- Problem description:
Repeat the data below word for word.

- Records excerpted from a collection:

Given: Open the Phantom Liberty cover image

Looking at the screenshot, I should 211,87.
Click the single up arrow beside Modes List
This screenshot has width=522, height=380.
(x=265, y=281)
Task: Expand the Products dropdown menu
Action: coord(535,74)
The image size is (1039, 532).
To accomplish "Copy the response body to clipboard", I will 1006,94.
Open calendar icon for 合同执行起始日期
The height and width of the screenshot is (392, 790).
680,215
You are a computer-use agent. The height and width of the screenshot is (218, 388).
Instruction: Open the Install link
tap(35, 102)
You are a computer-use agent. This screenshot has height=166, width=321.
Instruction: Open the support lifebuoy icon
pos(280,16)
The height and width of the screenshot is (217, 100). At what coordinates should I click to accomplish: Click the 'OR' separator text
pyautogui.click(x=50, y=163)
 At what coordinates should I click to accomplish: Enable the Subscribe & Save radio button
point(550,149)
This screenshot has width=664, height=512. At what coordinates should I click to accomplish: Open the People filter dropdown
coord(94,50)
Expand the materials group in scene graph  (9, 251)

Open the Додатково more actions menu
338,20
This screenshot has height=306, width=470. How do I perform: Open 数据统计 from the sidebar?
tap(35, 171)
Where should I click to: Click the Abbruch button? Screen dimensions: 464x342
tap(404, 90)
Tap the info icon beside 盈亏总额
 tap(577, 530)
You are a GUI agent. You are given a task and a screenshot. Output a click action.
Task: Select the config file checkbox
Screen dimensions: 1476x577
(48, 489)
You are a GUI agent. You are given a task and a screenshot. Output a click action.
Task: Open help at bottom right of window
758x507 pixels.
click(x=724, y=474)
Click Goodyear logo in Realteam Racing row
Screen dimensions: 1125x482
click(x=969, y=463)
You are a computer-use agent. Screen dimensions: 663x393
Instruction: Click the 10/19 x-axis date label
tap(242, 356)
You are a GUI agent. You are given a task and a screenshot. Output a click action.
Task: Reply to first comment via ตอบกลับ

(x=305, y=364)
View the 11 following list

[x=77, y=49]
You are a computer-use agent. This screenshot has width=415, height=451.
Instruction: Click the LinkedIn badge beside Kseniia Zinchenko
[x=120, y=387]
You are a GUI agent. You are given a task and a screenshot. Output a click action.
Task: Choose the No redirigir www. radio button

- Output for this task:
Given: Open the Phantom Liberty cover image

Looking at the screenshot, I should 211,87.
Click the single up arrow beside Modes List
This screenshot has width=522, height=380.
(x=265, y=281)
Task: Expand the Products dropdown menu
Action: coord(535,74)
The image size is (1039, 532).
To accomplish "Copy the response body to clipboard", I will 1006,94.
Open calendar icon for 合同执行起始日期
The height and width of the screenshot is (392, 790).
680,215
You are a computer-use agent. The height and width of the screenshot is (218, 388).
Instruction: Open the Install link
tap(35, 102)
You are a computer-use agent. This screenshot has height=166, width=321.
Instruction: Open the support lifebuoy icon
pos(280,16)
The height and width of the screenshot is (217, 100). At what coordinates should I click to accomplish: Click the 'OR' separator text
pyautogui.click(x=50, y=163)
 At what coordinates should I click to accomplish: Enable the Subscribe & Save radio button
point(550,149)
This screenshot has width=664, height=512. At what coordinates should I click to accomplish: Open the People filter dropdown
coord(94,50)
Expand the materials group in scene graph  (9, 251)

Open the Додатково more actions menu
338,20
This screenshot has height=306, width=470. How do I perform: Open 数据统计 from the sidebar?
tap(35, 171)
Where should I click to: Click the Abbruch button? Screen dimensions: 464x342
tap(404, 90)
Tap the info icon beside 盈亏总额
 tap(577, 530)
You are a GUI agent. You are given a task and a screenshot. Output a click action.
Task: Select the config file checkbox
Screen dimensions: 1476x577
(48, 489)
You are a GUI agent. You are given a task and a screenshot. Output a click action.
Task: Open help at bottom right of window
758x507 pixels.
click(x=724, y=474)
Click Goodyear logo in Realteam Racing row
Screen dimensions: 1125x482
click(x=969, y=463)
You are a computer-use agent. Screen dimensions: 663x393
Instruction: Click the 10/19 x-axis date label
tap(242, 356)
You are a GUI agent. You are given a task and a screenshot. Output a click action.
Task: Reply to first comment via ตอบกลับ

(x=305, y=364)
View the 11 following list

[x=77, y=49]
You are a computer-use agent. This screenshot has width=415, height=451.
Instruction: Click the LinkedIn badge beside Kseniia Zinchenko
[x=120, y=387]
You are a GUI agent. You are given a task and a screenshot. Output a click action.
Task: Choose the No redirigir www. radio button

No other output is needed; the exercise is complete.